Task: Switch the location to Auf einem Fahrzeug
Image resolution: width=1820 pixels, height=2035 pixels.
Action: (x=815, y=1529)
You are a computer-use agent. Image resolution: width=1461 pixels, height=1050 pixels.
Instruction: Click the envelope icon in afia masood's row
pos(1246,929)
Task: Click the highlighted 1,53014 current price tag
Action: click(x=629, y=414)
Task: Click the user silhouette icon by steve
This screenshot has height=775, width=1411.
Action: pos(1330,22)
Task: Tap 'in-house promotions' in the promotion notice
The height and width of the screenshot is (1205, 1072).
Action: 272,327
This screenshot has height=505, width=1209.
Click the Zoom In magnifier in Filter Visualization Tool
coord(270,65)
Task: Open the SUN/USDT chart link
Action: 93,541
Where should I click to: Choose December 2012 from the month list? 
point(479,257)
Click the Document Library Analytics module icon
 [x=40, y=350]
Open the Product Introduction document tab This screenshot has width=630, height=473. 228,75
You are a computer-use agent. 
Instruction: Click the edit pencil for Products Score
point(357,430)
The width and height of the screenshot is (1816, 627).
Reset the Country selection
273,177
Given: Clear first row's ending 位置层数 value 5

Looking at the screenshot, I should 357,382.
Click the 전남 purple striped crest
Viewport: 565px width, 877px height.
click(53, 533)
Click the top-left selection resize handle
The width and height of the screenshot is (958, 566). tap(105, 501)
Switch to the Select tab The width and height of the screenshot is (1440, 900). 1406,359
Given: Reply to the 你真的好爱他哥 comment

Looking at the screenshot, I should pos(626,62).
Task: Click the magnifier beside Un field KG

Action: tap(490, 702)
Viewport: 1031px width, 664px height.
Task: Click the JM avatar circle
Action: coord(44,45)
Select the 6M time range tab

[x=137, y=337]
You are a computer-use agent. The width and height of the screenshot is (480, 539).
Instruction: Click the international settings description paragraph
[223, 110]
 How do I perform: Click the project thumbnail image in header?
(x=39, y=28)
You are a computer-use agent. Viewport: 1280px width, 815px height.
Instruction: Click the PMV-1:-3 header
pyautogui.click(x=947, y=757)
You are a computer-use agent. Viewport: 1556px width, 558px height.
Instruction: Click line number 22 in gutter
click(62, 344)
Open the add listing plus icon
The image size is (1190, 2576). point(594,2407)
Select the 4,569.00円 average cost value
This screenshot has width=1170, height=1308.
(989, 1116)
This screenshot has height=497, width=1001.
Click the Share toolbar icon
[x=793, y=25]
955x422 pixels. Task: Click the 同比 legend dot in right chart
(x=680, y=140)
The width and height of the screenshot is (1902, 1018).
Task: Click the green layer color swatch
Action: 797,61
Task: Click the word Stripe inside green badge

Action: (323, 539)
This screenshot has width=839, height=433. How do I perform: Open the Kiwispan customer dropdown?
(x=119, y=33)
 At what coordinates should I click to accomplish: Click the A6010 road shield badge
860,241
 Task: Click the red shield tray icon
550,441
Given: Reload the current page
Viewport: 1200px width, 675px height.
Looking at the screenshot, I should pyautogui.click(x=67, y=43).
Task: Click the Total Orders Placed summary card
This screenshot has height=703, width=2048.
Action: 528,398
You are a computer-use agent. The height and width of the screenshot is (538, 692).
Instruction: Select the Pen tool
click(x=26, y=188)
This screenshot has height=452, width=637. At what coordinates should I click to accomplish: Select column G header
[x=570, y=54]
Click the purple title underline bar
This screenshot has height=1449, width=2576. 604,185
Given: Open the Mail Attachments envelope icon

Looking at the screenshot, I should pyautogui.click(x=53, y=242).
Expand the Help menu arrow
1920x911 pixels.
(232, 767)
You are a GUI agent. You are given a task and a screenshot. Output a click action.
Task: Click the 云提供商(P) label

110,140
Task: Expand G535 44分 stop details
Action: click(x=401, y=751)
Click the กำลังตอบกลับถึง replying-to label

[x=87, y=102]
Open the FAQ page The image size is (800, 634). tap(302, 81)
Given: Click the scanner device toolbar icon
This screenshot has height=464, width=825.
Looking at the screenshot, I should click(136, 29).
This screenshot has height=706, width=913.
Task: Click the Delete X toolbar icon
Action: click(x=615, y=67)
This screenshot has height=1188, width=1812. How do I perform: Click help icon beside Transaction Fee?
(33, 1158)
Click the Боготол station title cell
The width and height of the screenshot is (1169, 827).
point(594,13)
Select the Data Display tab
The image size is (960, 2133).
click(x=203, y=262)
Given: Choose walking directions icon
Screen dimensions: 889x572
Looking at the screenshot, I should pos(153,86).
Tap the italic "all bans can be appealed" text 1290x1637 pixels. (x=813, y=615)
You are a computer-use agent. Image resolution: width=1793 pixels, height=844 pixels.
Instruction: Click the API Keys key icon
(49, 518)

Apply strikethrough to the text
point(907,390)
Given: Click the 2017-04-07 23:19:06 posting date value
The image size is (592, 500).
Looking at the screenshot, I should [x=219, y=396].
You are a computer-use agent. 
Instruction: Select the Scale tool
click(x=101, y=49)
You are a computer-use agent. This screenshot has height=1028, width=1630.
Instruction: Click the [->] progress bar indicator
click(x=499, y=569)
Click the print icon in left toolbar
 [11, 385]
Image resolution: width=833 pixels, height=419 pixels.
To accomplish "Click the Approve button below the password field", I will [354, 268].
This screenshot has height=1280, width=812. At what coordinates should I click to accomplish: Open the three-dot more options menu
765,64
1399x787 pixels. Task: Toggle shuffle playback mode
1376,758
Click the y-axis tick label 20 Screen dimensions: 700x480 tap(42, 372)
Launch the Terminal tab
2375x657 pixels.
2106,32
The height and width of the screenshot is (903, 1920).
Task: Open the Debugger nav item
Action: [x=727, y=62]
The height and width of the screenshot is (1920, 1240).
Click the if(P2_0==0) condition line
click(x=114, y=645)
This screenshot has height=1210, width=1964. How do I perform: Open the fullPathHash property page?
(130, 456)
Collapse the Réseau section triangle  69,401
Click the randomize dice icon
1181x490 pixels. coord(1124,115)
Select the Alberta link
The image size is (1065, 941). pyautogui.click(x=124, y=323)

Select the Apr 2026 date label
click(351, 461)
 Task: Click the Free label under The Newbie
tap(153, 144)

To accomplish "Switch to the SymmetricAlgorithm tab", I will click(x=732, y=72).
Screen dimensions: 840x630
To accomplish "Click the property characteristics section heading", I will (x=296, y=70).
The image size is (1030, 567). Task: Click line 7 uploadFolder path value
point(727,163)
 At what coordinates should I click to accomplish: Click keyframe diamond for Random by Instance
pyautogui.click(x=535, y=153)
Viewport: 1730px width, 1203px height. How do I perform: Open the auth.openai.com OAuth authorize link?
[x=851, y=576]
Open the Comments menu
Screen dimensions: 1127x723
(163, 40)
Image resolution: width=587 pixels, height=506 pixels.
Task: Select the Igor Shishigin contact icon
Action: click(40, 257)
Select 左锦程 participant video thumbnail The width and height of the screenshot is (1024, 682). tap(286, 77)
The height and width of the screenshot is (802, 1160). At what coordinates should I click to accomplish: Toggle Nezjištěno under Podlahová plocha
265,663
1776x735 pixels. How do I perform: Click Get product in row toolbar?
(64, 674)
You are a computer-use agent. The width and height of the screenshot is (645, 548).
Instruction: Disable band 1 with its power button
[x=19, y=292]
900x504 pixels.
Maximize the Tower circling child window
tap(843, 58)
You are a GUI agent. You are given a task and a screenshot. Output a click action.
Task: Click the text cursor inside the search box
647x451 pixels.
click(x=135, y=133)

■ ■ ■ ■ ■

**EXERCISE GOAL**
Out of the listing above, reproduce exactly the lines from the one with "955x422 pixels. Task: Click" up to and including the one with "Given: Click the scanner device toolbar icon".

**ANSWER SECTION**
955x422 pixels. Task: Click the 同比 legend dot in right chart
(x=680, y=140)
The width and height of the screenshot is (1902, 1018).
Task: Click the green layer color swatch
Action: 797,61
Task: Click the word Stripe inside green badge

Action: (323, 539)
This screenshot has width=839, height=433. How do I perform: Open the Kiwispan customer dropdown?
(x=119, y=33)
 At what coordinates should I click to accomplish: Click the A6010 road shield badge
860,241
 Task: Click the red shield tray icon
550,441
Given: Reload the current page
Viewport: 1200px width, 675px height.
Looking at the screenshot, I should pyautogui.click(x=67, y=43).
Task: Click the Total Orders Placed summary card
This screenshot has height=703, width=2048.
Action: 528,398
You are a computer-use agent. The height and width of the screenshot is (538, 692).
Instruction: Select the Pen tool
click(x=26, y=188)
This screenshot has height=452, width=637. At what coordinates should I click to accomplish: Select column G header
[x=570, y=54]
Click the purple title underline bar
This screenshot has height=1449, width=2576. 604,185
Given: Open the Mail Attachments envelope icon

Looking at the screenshot, I should pyautogui.click(x=53, y=242).
Expand the Help menu arrow
1920x911 pixels.
(232, 767)
You are a GUI agent. You are given a task and a screenshot. Output a click action.
Task: Click the 云提供商(P) label

110,140
Task: Expand G535 44分 stop details
Action: click(x=401, y=751)
Click the กำลังตอบกลับถึง replying-to label

[x=87, y=102]
Open the FAQ page The image size is (800, 634). tap(302, 81)
Given: Click the scanner device toolbar icon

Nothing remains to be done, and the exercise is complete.